One area of the market that’s getting a lot of attention is gene editing. It’s a breakthrough technology and after a host of regulatory approvals, the future is looking bright. So, here’s one stock I’ve bought and one stock I’m considering buying, but remain neutral on for now.
CRISPR Therapeutics
CRISPR Therapeutics (NASDAQ:CRSP) is a Swiss company at the forefront of gene editing. The company has received a host of approvals for its CASGEVY programme and has a strong portfolio of treatments in development. CRISPR is an acronym for “clustered regularly interspaced short palindromic repeats”, and it allows scientists to alter our DNA in order to treat and address the root cause of a host of illnesses.
The company’s first approval — CASGEVY — treats patients with sickle-cell disease (SCD) and transfusion‑dependent beta thalassemia. With more than 100,000 people with transfusion‑dependent beta thalassemia in the US and another 100,000 with SCD, analysts have forecasted an initial addressable market worth $70.4bn. That’s with CASGEVY price tag of $2.2m. In the long run, this addressable market could grow assuming the go-to-market strategy proves successful and health services/health insurers adopt the treatment. It’s also worth noting the prevalence of these genetic diseases in high wealth economies in the Middle East.
CASGEVY is 60% owned by CRISPR’s launch partner Vertex, but there’s still a huge and potentially under-appreciated revenue generating opportunity here. The Swiss firm also has wholly owned therapies in the developmental phase in the sphere of oncology and regenerative medicines.

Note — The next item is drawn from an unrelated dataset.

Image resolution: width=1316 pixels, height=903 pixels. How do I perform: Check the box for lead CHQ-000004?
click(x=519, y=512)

What makes CRISPR interesting is that it’s one of the first to gain regulatory approval, and perhaps the first to have a truly marketable product. On the other hand, while CASGEVY trialed very successfully, we don’t know about the longevity of the cure. Nonetheless, the possible gains outweigh the risk, in my opinion.
Beam Therapeutics
Beam Therapeutics‘s (NASDAQ:BEAM) first gene editing therapy will also address SCD and beta thalassemia. And there’s a reason for this. The illnesses are like the low-hanging fruit of gene therapy because they are caused by a single and traceable mutation in the beta-globin gene.
However, it’s unlikely that Beam will deliver its treatment for regulatory approval for a couple of years, given the current state of the trial. And that gives CRISPR plenty of time to cement its position in the market. It has a real head start.

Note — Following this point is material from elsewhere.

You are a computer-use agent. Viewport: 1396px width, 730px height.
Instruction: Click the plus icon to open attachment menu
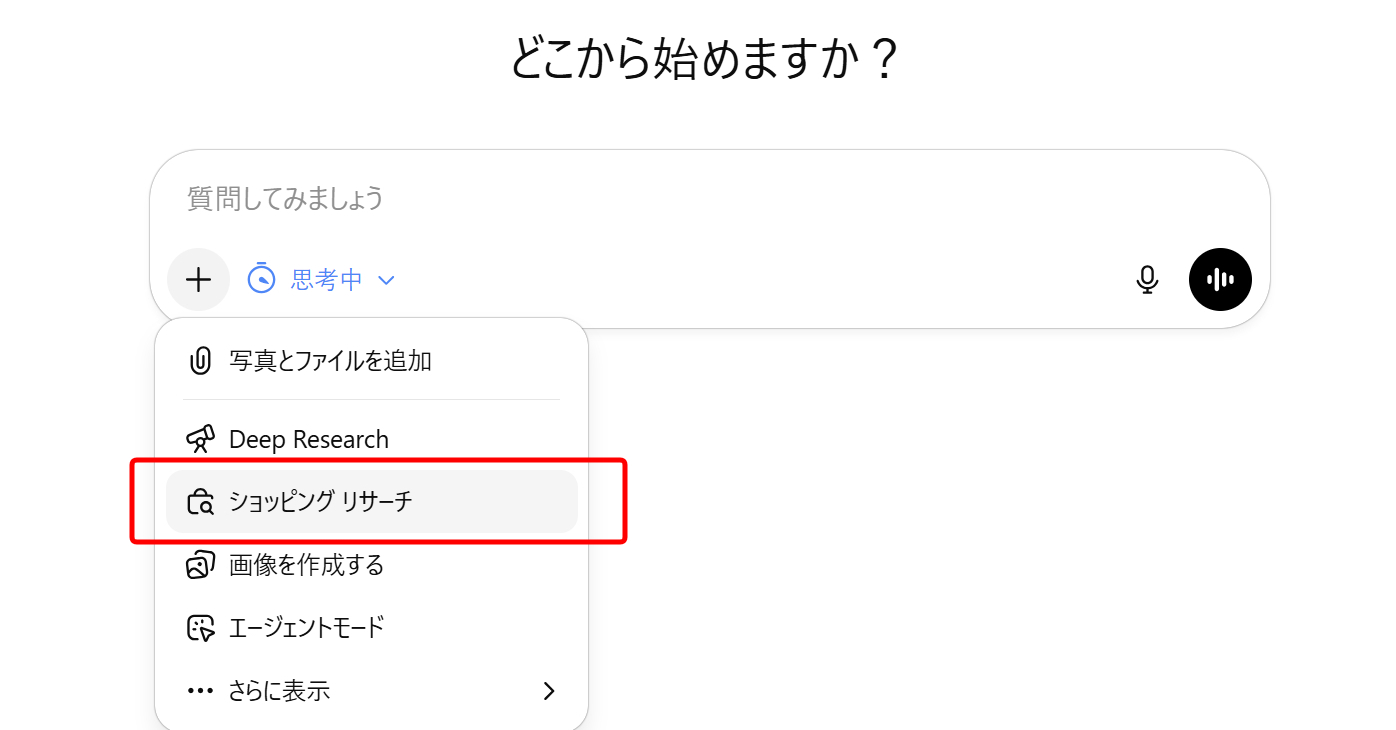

Nonetheless, there’s a reason I’m interested in Beam. And that’s its proprietary base editing technology. This differs slightly from CRISPR technology as it doesn’t cause double-stranded breaks in the DNA when cutting. This can improve the effectiveness of the treatment and prevent unwanted changes to our genetic markers.
Like CRISPR Therapeutics, Beam has other programmes in development including a treatment for T-cell cancers. However, as it’s a little further away from having a marketable treatment, I’m neutral on this one.